#### [What is required]
Reproduce the entries exactly, but keep the pictures out of the copy.

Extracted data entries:
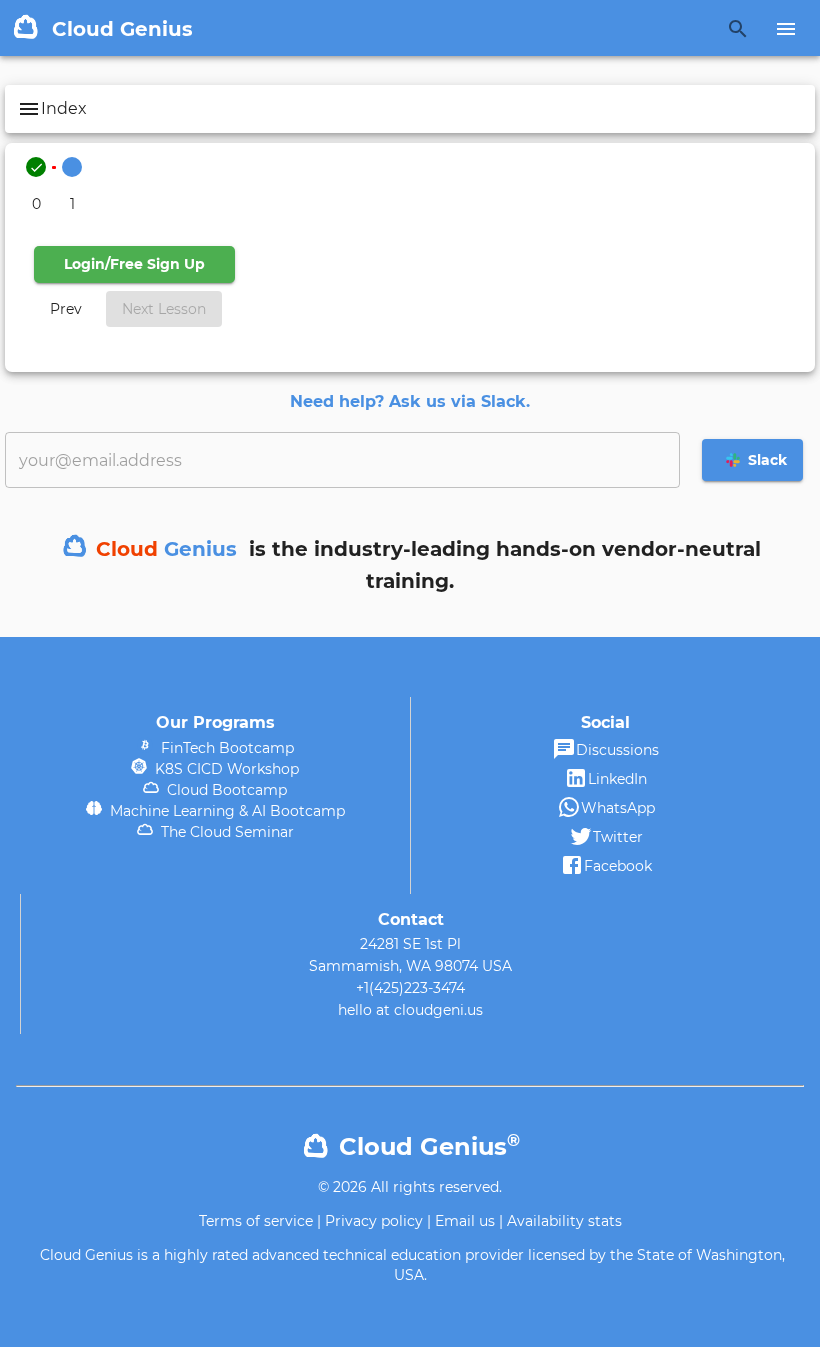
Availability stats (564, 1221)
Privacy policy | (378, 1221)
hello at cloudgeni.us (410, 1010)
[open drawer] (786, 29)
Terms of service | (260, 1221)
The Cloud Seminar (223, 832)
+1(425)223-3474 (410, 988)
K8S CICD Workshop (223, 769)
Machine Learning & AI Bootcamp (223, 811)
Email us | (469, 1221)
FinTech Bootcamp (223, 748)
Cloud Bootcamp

#### [Answer box]
Availability stats (564, 1221)
Privacy policy | (378, 1221)
hello at cloudgeni.us (410, 1010)
[open drawer] (786, 29)
Terms of service | (260, 1221)
The Cloud Seminar (223, 832)
+1(425)223-3474 (410, 988)
K8S CICD Workshop (223, 769)
Machine Learning & AI Bootcamp (223, 811)
Email us | (469, 1221)
FinTech Bootcamp (223, 748)
Cloud Bootcamp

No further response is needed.